What you are asked to do
What this exercise needs is every entry restated as written, with no pictures.
:::
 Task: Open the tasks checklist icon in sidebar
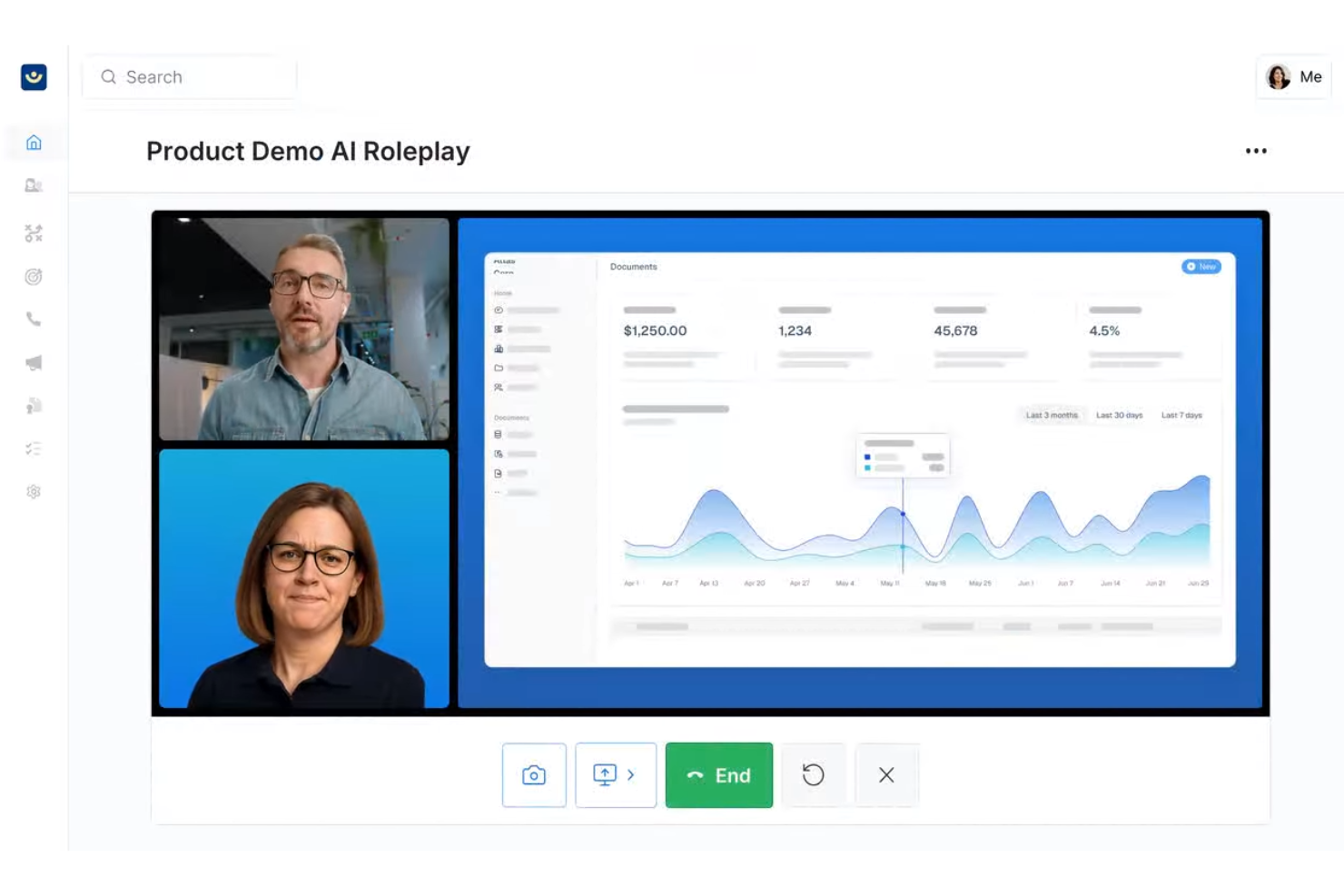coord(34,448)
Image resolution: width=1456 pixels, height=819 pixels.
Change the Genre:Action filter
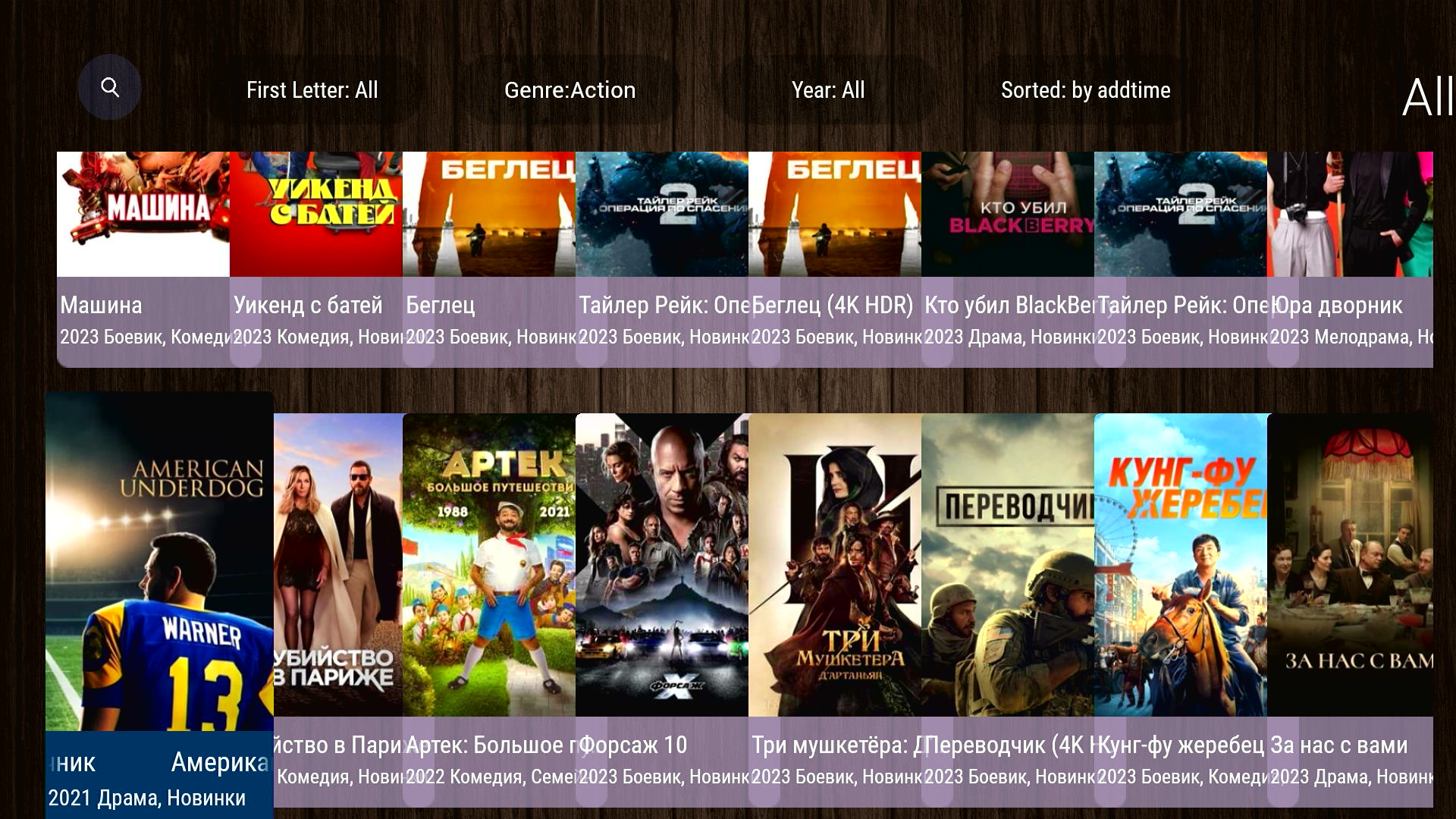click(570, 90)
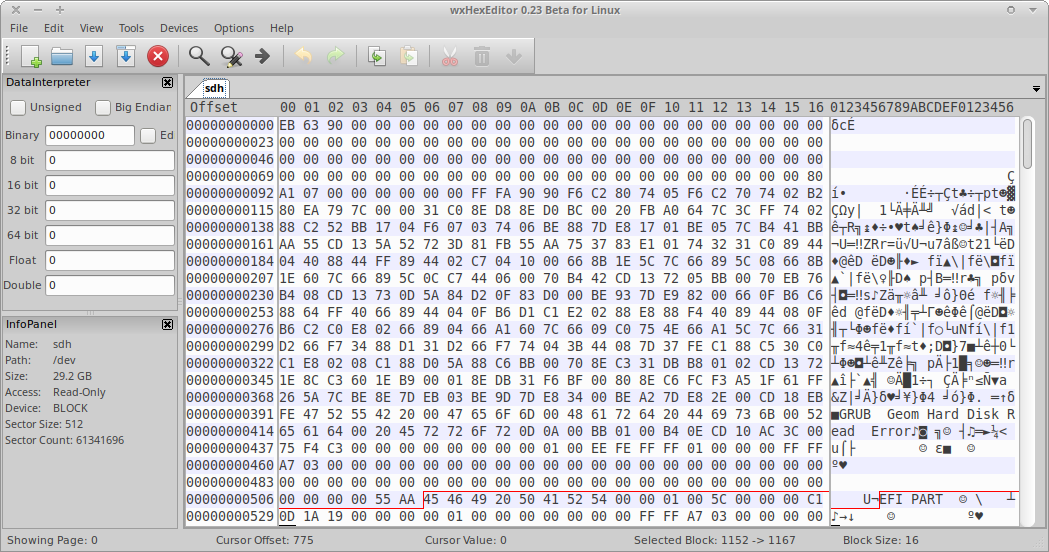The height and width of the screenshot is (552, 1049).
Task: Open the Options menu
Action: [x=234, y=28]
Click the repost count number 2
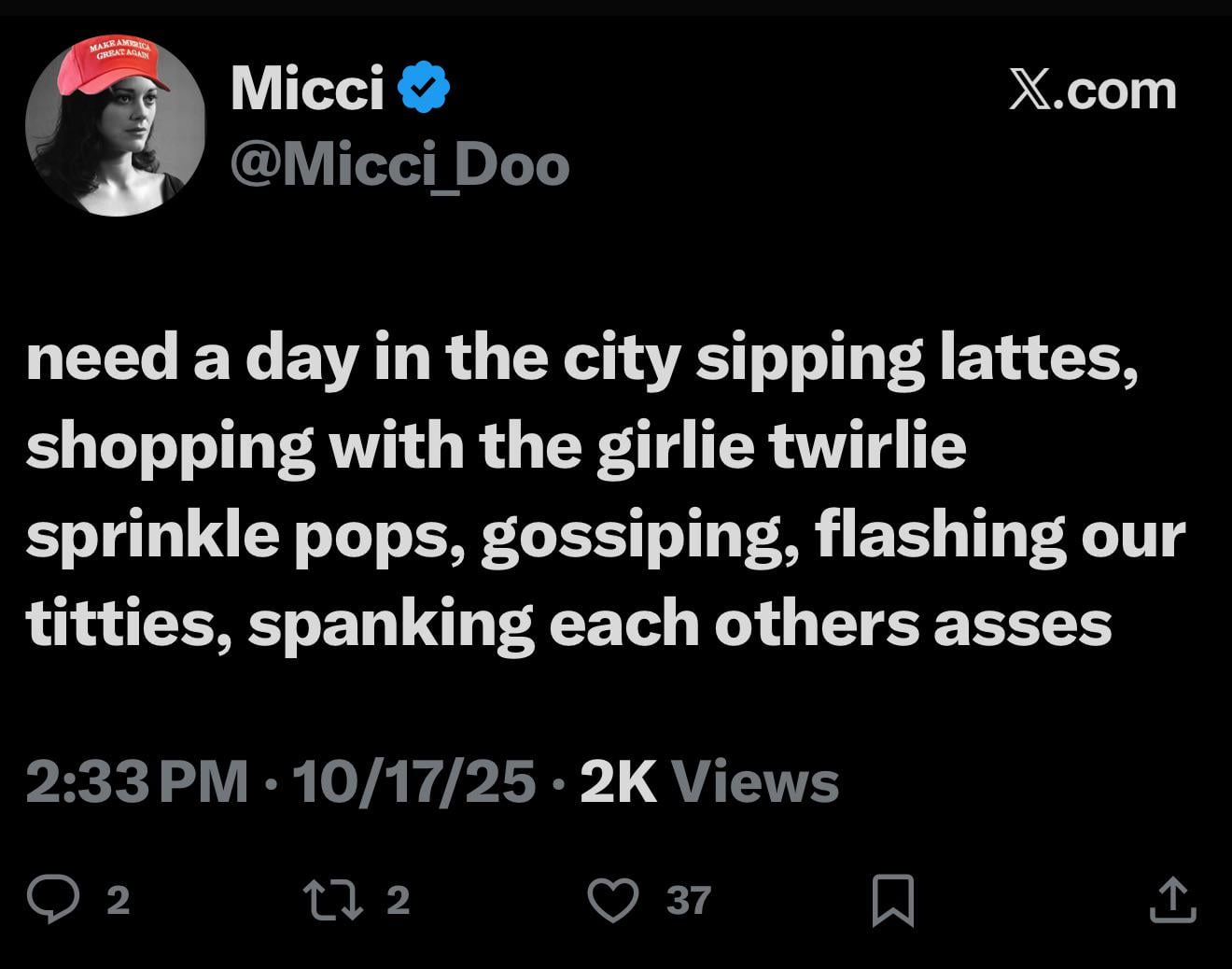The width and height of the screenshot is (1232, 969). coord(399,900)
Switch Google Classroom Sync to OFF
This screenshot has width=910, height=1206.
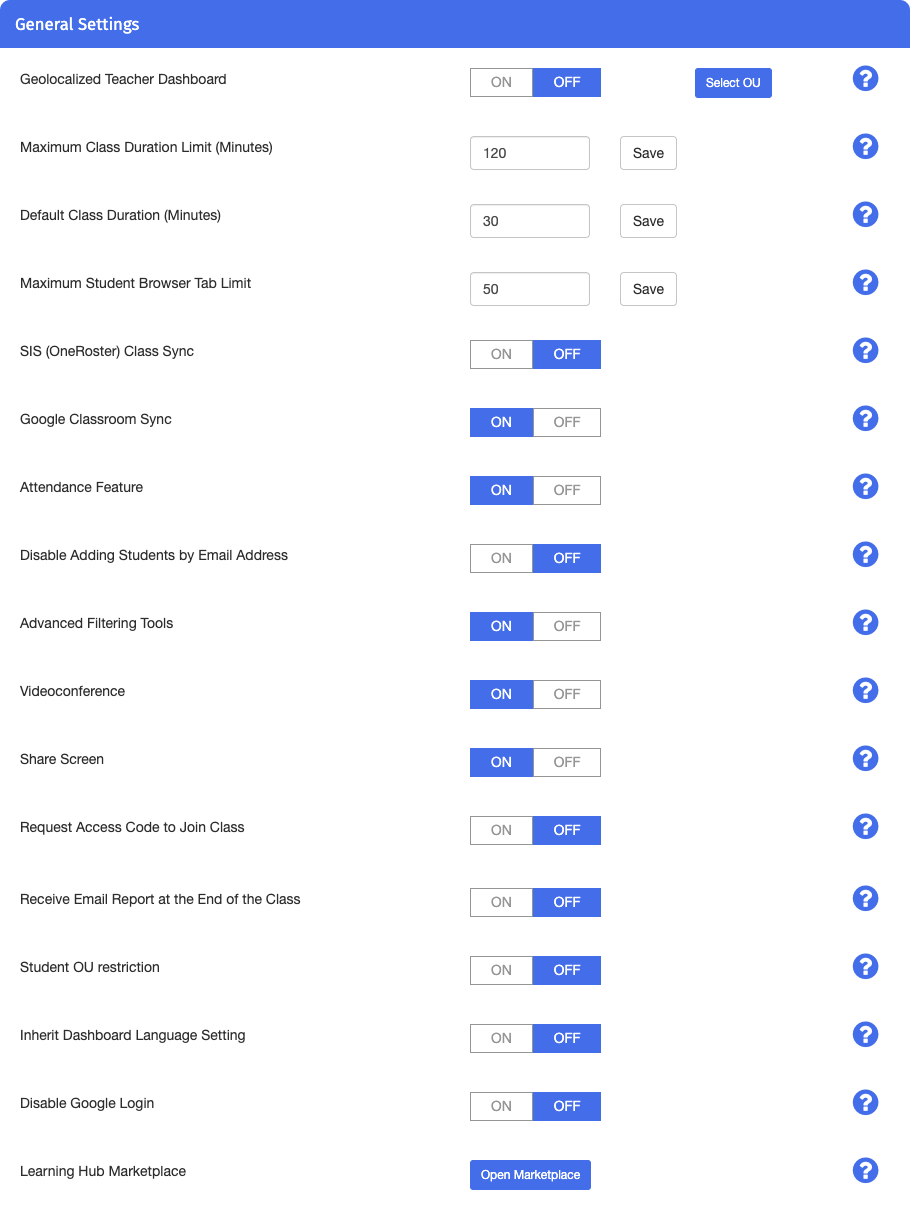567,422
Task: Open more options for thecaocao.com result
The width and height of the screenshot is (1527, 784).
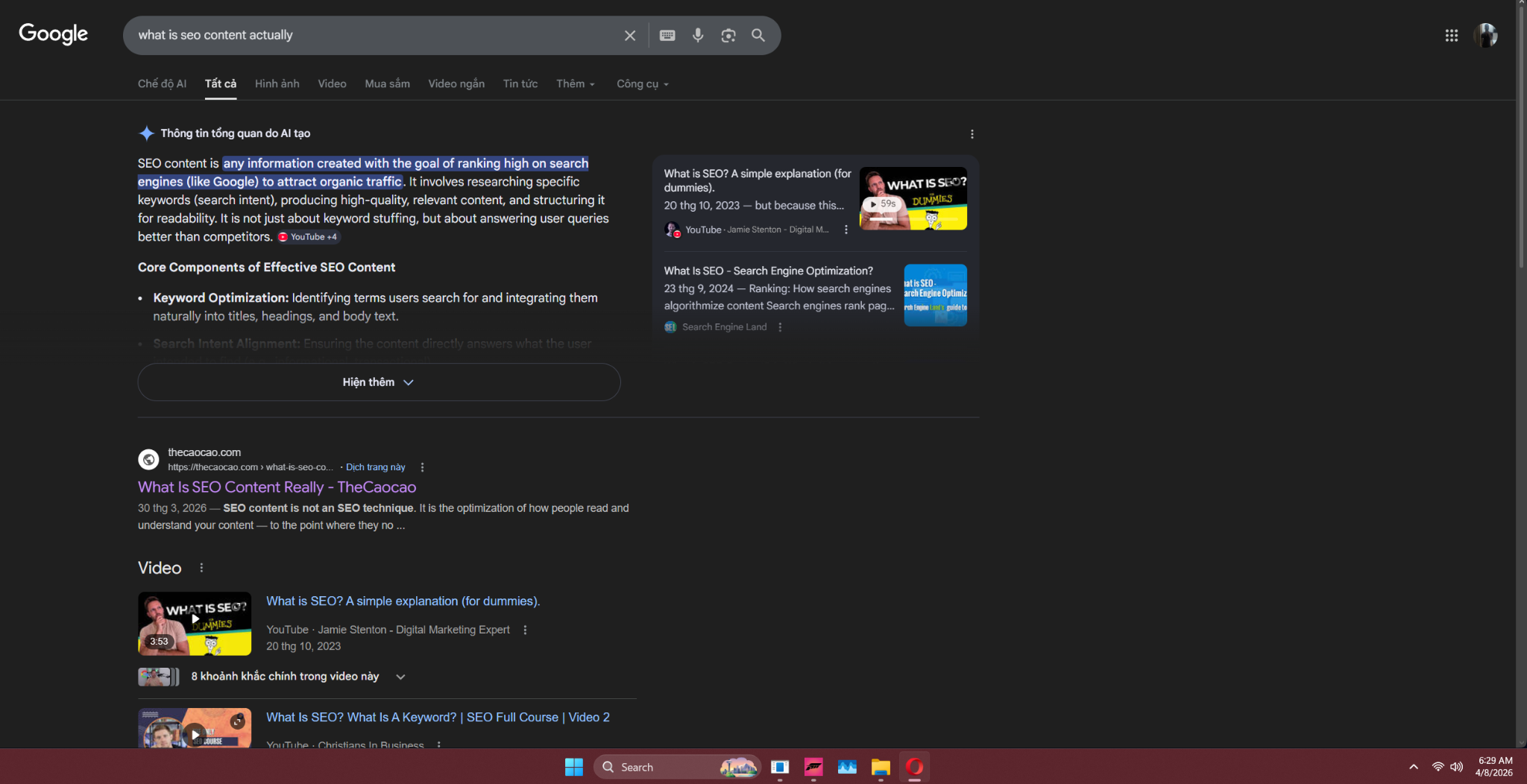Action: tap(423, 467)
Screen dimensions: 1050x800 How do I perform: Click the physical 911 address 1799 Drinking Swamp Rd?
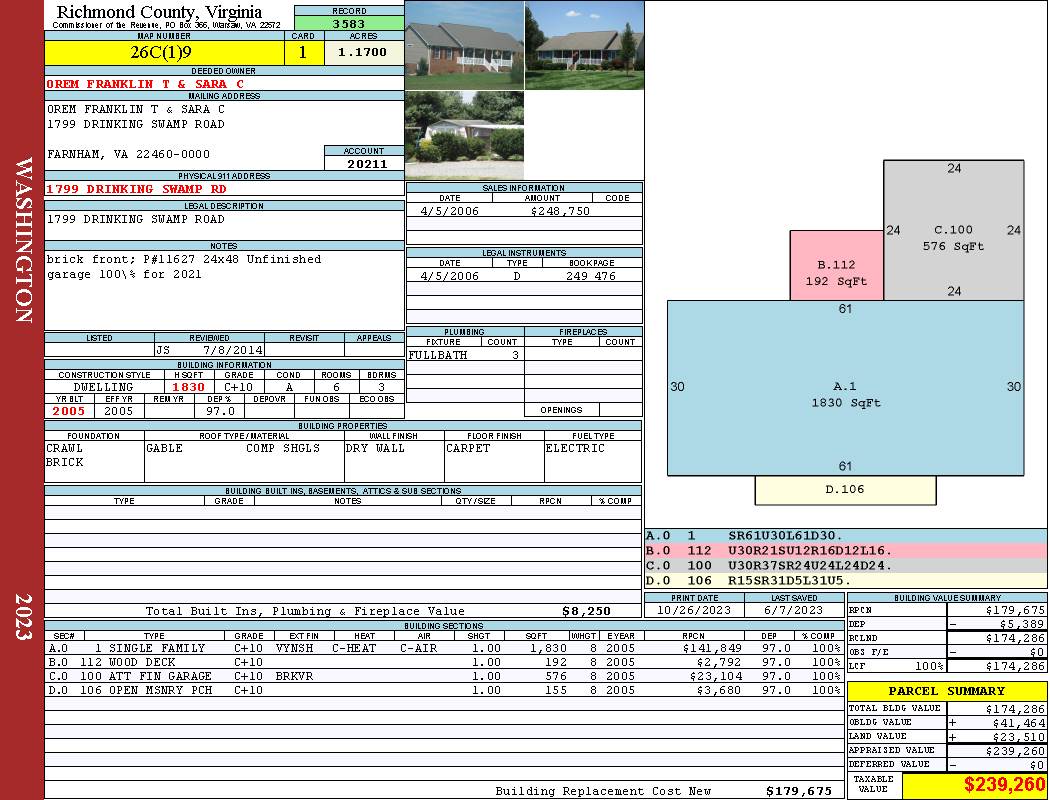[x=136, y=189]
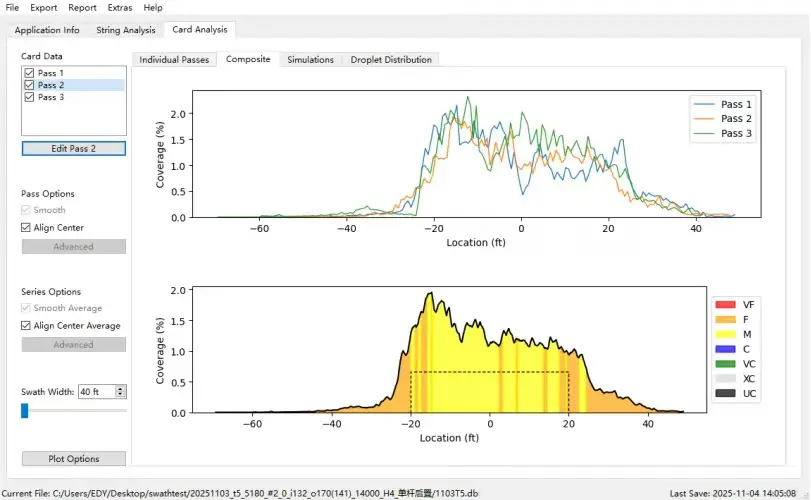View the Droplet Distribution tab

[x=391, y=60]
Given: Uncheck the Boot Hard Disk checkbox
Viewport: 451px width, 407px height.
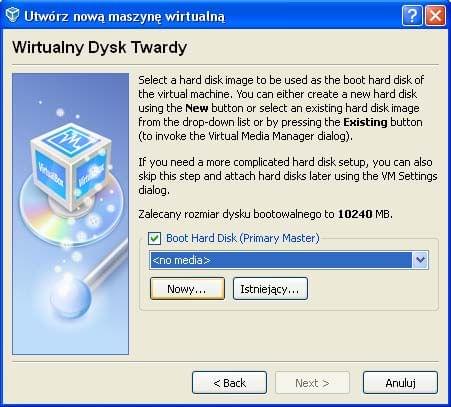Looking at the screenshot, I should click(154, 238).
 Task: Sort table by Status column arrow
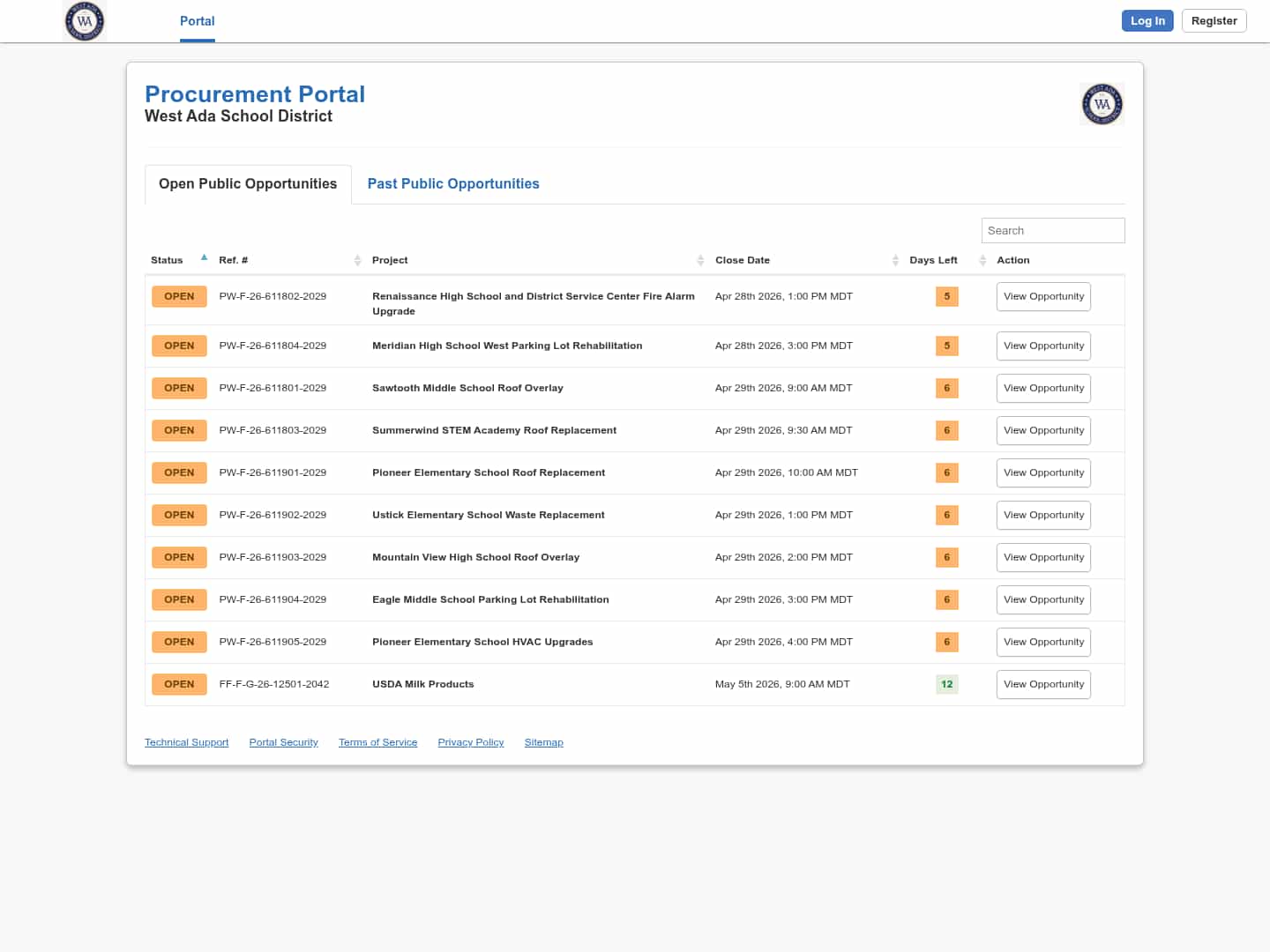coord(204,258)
:::
Problem solution
 Task: Open the tasks checklist icon in sidebar
coord(34,448)
Image resolution: width=1456 pixels, height=819 pixels.
Change the Genre:Action filter
click(570, 90)
The height and width of the screenshot is (552, 1049).
Task: Open the Options menu
Action: [x=234, y=28]
Click the repost count number 2
The width and height of the screenshot is (1232, 969). coord(399,900)
Switch Google Classroom Sync to OFF
This screenshot has width=910, height=1206.
567,422
Task: Open more options for thecaocao.com result
The width and height of the screenshot is (1527, 784).
Action: tap(423, 467)
Screen dimensions: 1050x800 How do I perform: Click the physical 911 address 1799 Drinking Swamp Rd?
[x=136, y=189]
View the Droplet Distribution tab

[x=391, y=60]
Given: Uncheck the Boot Hard Disk checkbox
Viewport: 451px width, 407px height.
Looking at the screenshot, I should click(154, 238).
 Task: Sort table by Status column arrow
coord(204,258)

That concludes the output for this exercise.